Israel, with its 318 billion cubic meter (bcm) Tamar field that went online in 2013, and the 606 bcm Leviathan field that went on stream in December last year, hopes to supply Europe through a trans-Mediterranean pipeline and instrumentalise gas cooperation towards economic rapprochement with the Arab countries in the region. However, supplying gas to European markets at a competitive price will be a challenge for Israel, especially at a time when global gas prices remain low. The 2,000 km long EastMed gas pipeline between Israel, Cyprus and Greece, expected to deliver 10 bcm of natural gas to the European Union, will have to compete with Southern Gas Corridor pipeline from Azerbaijan to Italy delivering about the same amount of 10 bcm per year by 2020. Apart from the questions over the financial viability of constructing what will be the world’s deepest and longest pipeline, the fate of the EastMed pipeline will also depend on Israel’s relations with Turkey. Turkey’s deteriorating ties with Israel and posturing in the Mediterranean is providing an impetus for the deepening of Israel–Greece–Cyprus partnership, in energy, trade and security spheres.

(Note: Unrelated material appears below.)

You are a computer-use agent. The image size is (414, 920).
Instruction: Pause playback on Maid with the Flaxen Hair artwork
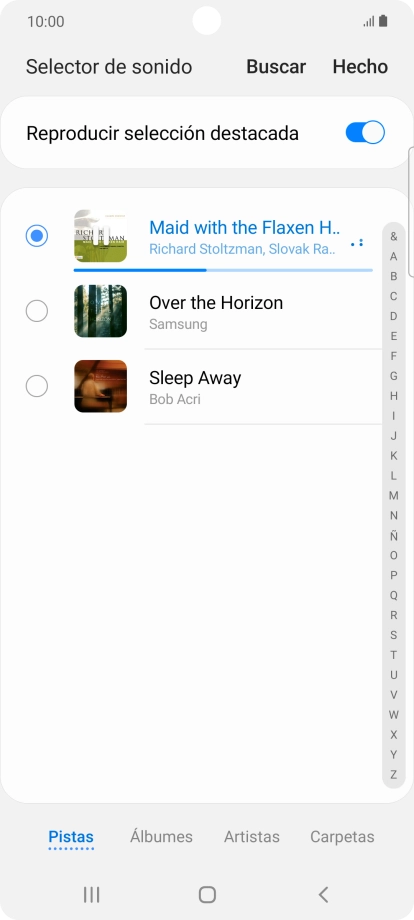point(100,236)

Similarly, the US$10 billion deal, signed in 2016 between Delek-Nobel consortium and Jordan Electric Power Company for supplying 45 bcm gas for over 45 years, has faced domestic opposition in Jordan. It was referred to a constitutional court after the Jordanian parliament questioned the legality of the deal on the ground that it was never presented to the parliament for approval. Given that Turkey, Jordan and Egypt are all US allies, the USA has its role cut-out that is nudging its ‘most important allies in the region to stabilise their relationship by giving it a solid economic foundation’ (pp. 196). The geoeconomic logic of using schemes of economic integration—regional gas cooperation in this case— to achieve geopolitical and security goals is all too visible in Israel’s efforts at drawing not only in Egypt and Jordan but also the prospects of transmitting natural gas for Palestinian power plants as part of the ‘economic plan’ associated with the U.S. proposal of the so-called ‘deal of the century’. Through her detailed historical analysis of Israel’s relations and energy deals with Egypt and Jordan, Aishwarya demonstrates that ‘energy deals take place and pipelines get built when political relations between states are normal rather than reverse. Any change or perversion of political relations can jeopardise energy trade’ (pp. 12–13).
This book, depicting in a microscopic manner the development of Israel’s gas sector, the transformation of the country from net importer to an exporter within the macroscopic context of wider energy politics and strategic relations in the Eastern Mediterranean region, is a timely and relevant contribution, especially given that India is looking for new partners for natural gas cooperation, augmenting supplies from traditional suppliers. It would be of immediate use to researchers interested in economics and geopolitics of Israeli gas and those who keep an eye on shifting geopolitical trends in the Middle East.